The women influenced by Simone Biles’ example, including the 14.4 million who watched her “Get Ready With Me” make-up application (I didn’t know women athletes wore make-up!) include the girls working hard in high school gyms like Santa Fe’s Chase Jackson, the world’s top shot putter, who had already achieved all-world when she was at high school in Los Alamos.

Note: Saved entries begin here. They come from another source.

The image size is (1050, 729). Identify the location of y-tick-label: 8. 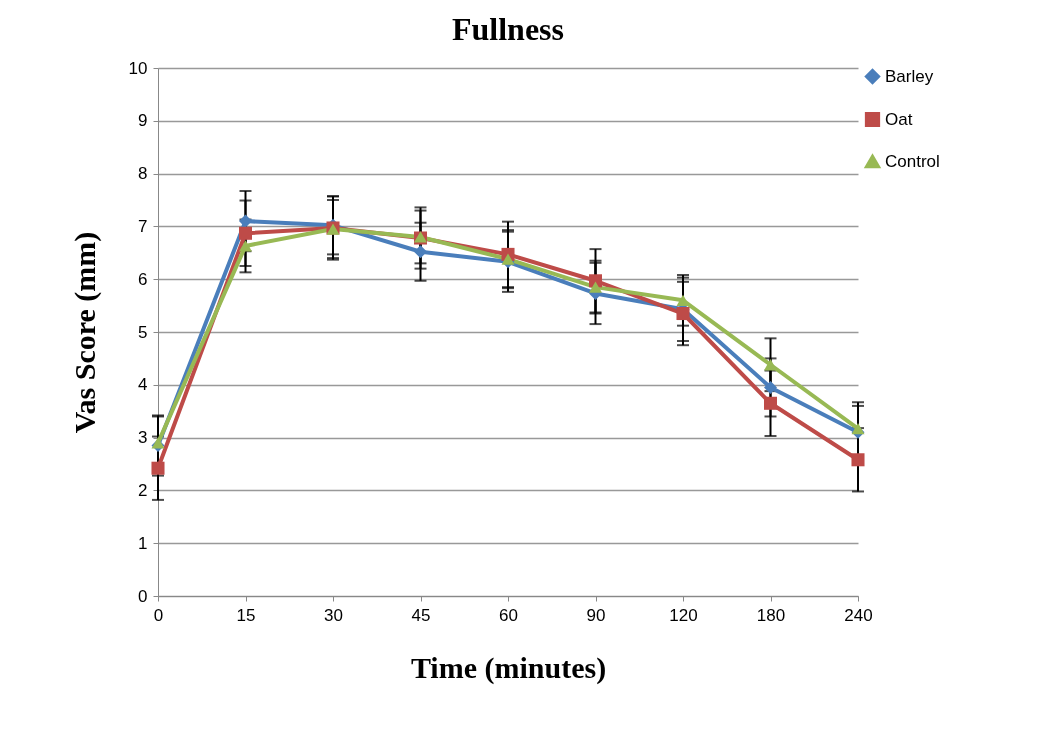
(143, 174).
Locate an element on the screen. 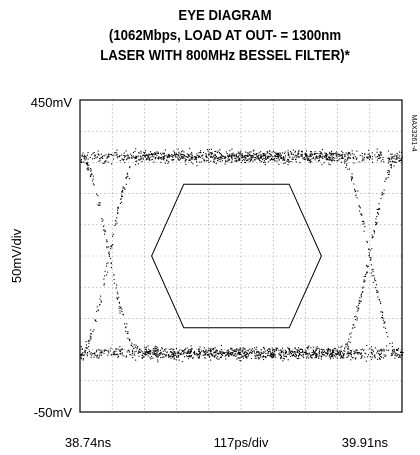 This screenshot has width=420, height=455. x-left-label: 38.74ns is located at coordinates (88, 442).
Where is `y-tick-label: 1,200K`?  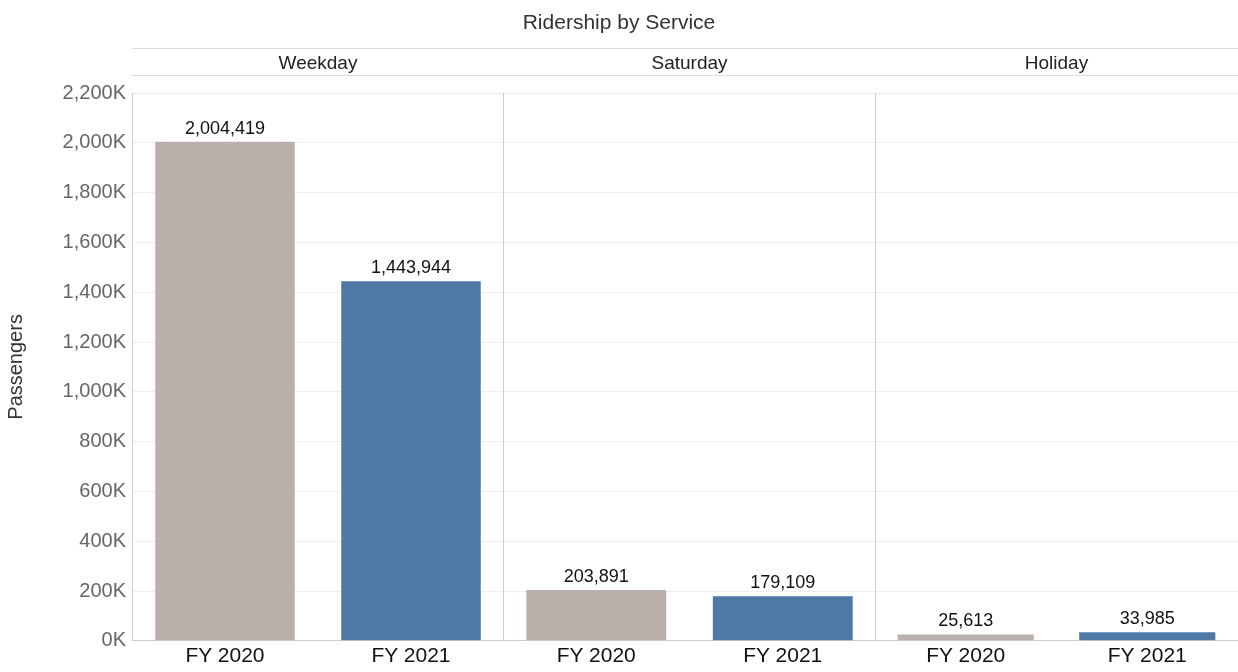 y-tick-label: 1,200K is located at coordinates (94, 340).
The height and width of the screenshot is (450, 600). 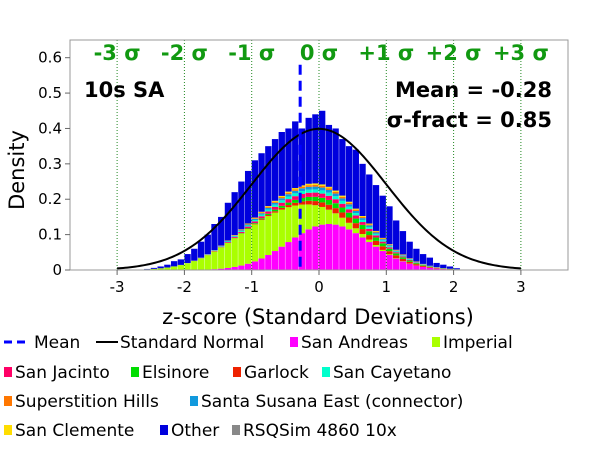 What do you see at coordinates (57, 343) in the screenshot?
I see `legend-label: Mean` at bounding box center [57, 343].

Both these women would have been outcasts in the world I knew as a teenager, too tall (Jackson is 5’11”), too heavily muscled, too determined. There were several promising girls in field hockey and basketball at my high school, but the prohibition against appearing to try too hard (what if you fail and are humiliated?), against height and physical strength (at 5’7″ I felt like an oddity), against sweating (“horses sweat, men perspire, women glow”), against standing out in any way disruptive to the cement-hard conventionality of the 1950’s (and we only played basketball on a half court!) meant that none of the gifted girls I knew would go on to greatness.
Most impressive to me is that Biles has not been ashamed to admit to the kind of mental struggles that afflict all of us, taking time off to attend to her emotional well-being and daring the largely male sportscasters to demean her.
This is a healing example for all of us, and reinforces the wisdom of a recent regulation prohibiting girls younger than sixteen to compete in this way. A conscious protection of the needs of young girls to achieve a certain level of maturity both physically and emotionally first proves that we—or at least some of us!—are beginning to take girls and women seriously.
I want to congratulate not only Biels and Jackson but the unrecognized women who initiated and supported the programs that allow women athletes to bloom.